As both a long-time creator and consumer of horror and dark fantasy (I don’t like labels either, and use them simply as ways to discuss the matter at hand), I miss the less complicated days when squabbles usually amounted to “us versus them”: us being writers/editors, and them anyone who considered us weird. These days, of course, being known as a geek or a nerd is commonplace (and commodified)—people actually like it. Over the years, these petty disagreements turned inward, and we now have incestuous microcosms of discord and time-wasting. Few know this better, historically and otherwise, than Nick Mamatas.
This isn’t to say that readers must be horror historians in order to enjoy I Am Providence, but it won’t hurt. Besides, the various infighting, one-upmanships, casual sniping, and enough cavernous emotional neuroses to overwhelm the inventory of Abbot Laboratories is but one aspect of the greater narrative. I did infrequently find myself trying to decipher real-world personalities from Mamatas’s composites—but that’s inevitable, considering that nearly all of I Am Providence takes place at the Summer Tentacular, a convention devoted to Lovecraft and his cosmic legacy. Here gathers a literal rogues’ gallery of writers (established, neophyte, and wannabe), editors, critics, collectors, fans of all stripes, and a few attendees (we won’t say who) harboring belief systems rooted in HPL’s Cthulhu Mythos. There is a certain book bound in human skin, the catalyst at the narrative’s heart.
Writer Colleen Danzig, six online short stories under her belt and a forthcoming chapbook from a (very) small press, registers as a Summer Tentacular newbie, and finds herself slated to room with Panossian, a more experienced writer admired and loathed in equal measure by those familiar with the man and his work. Despite early and uneasy camaraderie, the two don’t get much time together, as Panossian disappears after stepping out of an annoying presentation to visit the dealers’ room. He is later discovered sans pulse and face, and Colleen soon becomes the central unoffical investigator of the crime. (Since the back-cover copy is fairly revelatory, I see no harm in stating this.)

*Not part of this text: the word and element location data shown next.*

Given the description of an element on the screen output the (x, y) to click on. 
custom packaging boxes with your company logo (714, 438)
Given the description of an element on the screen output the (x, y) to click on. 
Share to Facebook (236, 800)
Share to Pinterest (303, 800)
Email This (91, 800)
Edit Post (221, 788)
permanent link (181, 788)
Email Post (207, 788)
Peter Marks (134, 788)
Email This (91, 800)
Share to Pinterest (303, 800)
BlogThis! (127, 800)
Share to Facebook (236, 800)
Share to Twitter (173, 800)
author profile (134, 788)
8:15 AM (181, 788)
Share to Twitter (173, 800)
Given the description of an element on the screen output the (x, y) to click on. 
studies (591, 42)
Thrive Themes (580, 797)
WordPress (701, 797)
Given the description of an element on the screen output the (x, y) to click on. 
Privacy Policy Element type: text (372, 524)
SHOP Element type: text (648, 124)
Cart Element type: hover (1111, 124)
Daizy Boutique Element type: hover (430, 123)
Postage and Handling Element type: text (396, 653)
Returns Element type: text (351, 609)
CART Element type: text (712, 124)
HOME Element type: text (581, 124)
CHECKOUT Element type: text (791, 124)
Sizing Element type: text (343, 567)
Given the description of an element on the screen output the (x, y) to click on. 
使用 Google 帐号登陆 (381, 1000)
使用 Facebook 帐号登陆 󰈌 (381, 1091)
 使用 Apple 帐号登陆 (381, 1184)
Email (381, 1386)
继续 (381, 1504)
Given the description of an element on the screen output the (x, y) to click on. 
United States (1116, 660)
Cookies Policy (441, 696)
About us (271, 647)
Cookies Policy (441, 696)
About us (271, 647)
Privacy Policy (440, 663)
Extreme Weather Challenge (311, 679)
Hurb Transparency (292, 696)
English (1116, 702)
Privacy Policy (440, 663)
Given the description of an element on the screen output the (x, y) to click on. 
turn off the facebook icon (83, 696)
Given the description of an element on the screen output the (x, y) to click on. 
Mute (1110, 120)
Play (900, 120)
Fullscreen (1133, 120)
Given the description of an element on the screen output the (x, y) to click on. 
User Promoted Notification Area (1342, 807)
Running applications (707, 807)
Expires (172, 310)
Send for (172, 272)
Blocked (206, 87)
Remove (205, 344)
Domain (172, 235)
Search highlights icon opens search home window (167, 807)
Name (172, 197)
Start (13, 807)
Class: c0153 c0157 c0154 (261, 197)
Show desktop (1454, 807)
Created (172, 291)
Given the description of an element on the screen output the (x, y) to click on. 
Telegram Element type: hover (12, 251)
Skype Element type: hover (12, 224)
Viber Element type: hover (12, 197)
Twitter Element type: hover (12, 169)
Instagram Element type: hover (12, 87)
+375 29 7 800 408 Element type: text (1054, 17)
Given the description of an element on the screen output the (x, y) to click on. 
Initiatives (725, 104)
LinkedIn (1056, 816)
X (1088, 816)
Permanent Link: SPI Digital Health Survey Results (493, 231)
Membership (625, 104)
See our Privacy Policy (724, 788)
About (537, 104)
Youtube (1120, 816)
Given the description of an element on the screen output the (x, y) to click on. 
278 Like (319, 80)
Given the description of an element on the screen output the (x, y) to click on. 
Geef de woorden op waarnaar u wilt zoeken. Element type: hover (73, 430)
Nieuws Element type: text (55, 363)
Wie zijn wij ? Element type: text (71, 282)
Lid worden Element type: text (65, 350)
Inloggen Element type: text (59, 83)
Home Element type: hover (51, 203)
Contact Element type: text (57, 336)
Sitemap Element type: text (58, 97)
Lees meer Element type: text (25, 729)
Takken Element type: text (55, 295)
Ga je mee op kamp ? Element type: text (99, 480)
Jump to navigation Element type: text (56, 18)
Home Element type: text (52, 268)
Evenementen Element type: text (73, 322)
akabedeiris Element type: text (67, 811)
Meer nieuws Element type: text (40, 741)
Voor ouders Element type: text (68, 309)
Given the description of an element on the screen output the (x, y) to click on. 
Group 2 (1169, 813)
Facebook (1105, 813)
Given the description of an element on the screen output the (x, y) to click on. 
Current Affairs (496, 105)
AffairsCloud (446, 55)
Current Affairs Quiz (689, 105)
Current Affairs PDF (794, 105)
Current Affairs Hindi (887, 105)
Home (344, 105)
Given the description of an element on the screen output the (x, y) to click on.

Sadly, very few attendees display any concern over a murder and muderer(s) among them. As in our day-to-day existence, consensus “reality” has become a media-distorted bedlam corroding human empathy, and hours—if not minutes—after some horrifying event, business-as-usual resumes its organized dullness. Mamatas could have resorted to caricature and still produced a worthwhile novel, but I’m glad he didn’t. Even minor characters have their isolated despairs and epiphanies, a quality present in every Mamatas work I’ve so far read. There are plenty of hilarious moments: a police officer sharing his “take” on Lovecraftian culture; an after-hours hotel room party brimming with the usual drinks, bickering, and posturing; disturbance of local grounds by a hardcore clique searching for the remains of HPL’s insultingly-named cat. Try though I did, there was no outsmarting the author regarding Panossian’s end and its mystery.
Fandom is the social network of last resort, opines narrator Panossian, and many of us recognize ground truth and poignance there. His physical locale for the greater part of the story allows him plenty of time and relative freedom to ponder the mystery behind his abrupt life-change, and to overhear various dialogue among detectives, police, forensics types, and those closer to him in life. I don’t think I’ll spoil anything by saying how much titling each chapter after a Lovecraft tale enhances the general high-wyrdness, nor by observing Mamatas’s adherence to deadpanning (pun intended) the biological facts of bodily harm and death. I Am Providence might not satisfy all readers, but I’m confident it’ll end up as one of 2016’s best novels.